Thread Safety: This class is not thread-safe due to internal state tracking. Create separate instances for concurrent task generation.
Performance: Slightly slower than standard EpisodicDataLoader due to usage tracking and weighted sampling, but still O(nWay × (kShot + queryShots)) for task creation.
Constructors
BalancedEpisodicDataLoader(Matrix<T>, Vector<T>, int, int, int, int?)
Initializes a new instance of the BalancedEpisodicDataLoader for balanced N-way K-shot task sampling.
public BalancedEpisodicDataLoader(Matrix<T> datasetX, Vector<T> datasetY, int nWay = 5, int kShot = 5, int queryShots = 15, int? seed = null)
Parameters
datasetXMatrix<T>The feature matrix where each row is an example. Shape: [num_examples, num_features].
datasetYVector<T>The label vector containing class labels for each example. Length: num_examples.
nWayintThe number of unique classes per task.

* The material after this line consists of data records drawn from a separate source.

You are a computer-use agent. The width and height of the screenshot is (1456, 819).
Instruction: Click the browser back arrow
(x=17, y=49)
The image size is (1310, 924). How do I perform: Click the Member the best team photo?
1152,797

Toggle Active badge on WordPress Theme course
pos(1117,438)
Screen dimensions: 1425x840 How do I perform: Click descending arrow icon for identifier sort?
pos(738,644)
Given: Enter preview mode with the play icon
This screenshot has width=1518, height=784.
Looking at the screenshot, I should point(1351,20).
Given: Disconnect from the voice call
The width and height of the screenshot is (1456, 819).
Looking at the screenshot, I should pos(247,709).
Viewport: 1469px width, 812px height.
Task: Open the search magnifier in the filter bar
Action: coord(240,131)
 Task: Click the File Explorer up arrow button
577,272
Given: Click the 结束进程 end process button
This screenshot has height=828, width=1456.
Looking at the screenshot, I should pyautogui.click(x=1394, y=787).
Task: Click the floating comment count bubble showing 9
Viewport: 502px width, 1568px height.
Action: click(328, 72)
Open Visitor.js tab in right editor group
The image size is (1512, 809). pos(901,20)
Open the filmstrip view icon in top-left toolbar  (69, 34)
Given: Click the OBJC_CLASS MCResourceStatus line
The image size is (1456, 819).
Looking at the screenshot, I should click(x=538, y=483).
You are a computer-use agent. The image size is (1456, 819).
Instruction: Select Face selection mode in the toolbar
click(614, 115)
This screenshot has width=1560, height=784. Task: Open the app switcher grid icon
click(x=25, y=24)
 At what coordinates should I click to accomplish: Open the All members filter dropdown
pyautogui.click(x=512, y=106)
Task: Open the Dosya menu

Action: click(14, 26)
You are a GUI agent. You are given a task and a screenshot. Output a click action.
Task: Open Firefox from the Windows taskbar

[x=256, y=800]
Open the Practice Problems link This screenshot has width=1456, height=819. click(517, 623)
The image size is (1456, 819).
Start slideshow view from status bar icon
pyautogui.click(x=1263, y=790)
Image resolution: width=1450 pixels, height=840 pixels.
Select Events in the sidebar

Must be at least 2.
kShotintThe number of support examples per class. Must be at least 1.
queryShotsintThe number of query examples per class. Must be at least 1.
seedint?Optional random seed for reproducible task sampling. If null, uses a time-based seed.
Remarks
For Beginners: This constructor sets up balanced sampling by initializing usage tracking for all classes. Each class starts with a count of zero, and as tasks are generated, the loader keeps track of which classes have been used and prefers less-used ones.
The balancing happens automatically - you don't need to do anything special. Just call GetNextTask() repeatedly and the loader will ensure balanced class distribution over time.
Exceptions
- ArgumentNullException
Thrown when datasetX or datasetY is null.
- ArgumentException
Thrown when dimensions are invalid or dataset is too small.
Methods
GetNextTaskCore()
Core implementation of balanced N-way K-shot task sampling with weighted class selection.
protected override MetaLearningTask<T, TInput, TOutput> GetNextTaskCore()
Returns
- MetaLearningTask<T, TInput, TOutput>
A MetaLearningTask with balanced class sampling over time.
Remarks
This method extends the standard sampling algorithm with balanced selection: 1. Calculates selection weights: classes with lower usage get higher weights 2. Performs weighted random selection of N classes (favoring under-used classes) 3. For each selected class, randomly samples (K + queryShots) examples 4. Shuffles and splits into support and query sets 5. Updates usage counts for selected classes 6. Constructs and returns MetaLearningTask
For Beginners: The balancing works like this:
Imagine you have 10 classes. After 5 tasks:
- Classes 0, 2, 5 have been used 3 times each
- Classes 1, 4, 7 have been used 2 times each
- Classes 3, 6, 8, 9 have been used 1 time each
For the next task, the loader will heavily favor classes 3, 6, 8, 9 (used least), moderately favor classes 1, 4, 7, and avoid classes 0, 2, 5 (used most).
Over many tasks, this ensures all classes get approximately equal representation, leading to more balanced meta-learning training.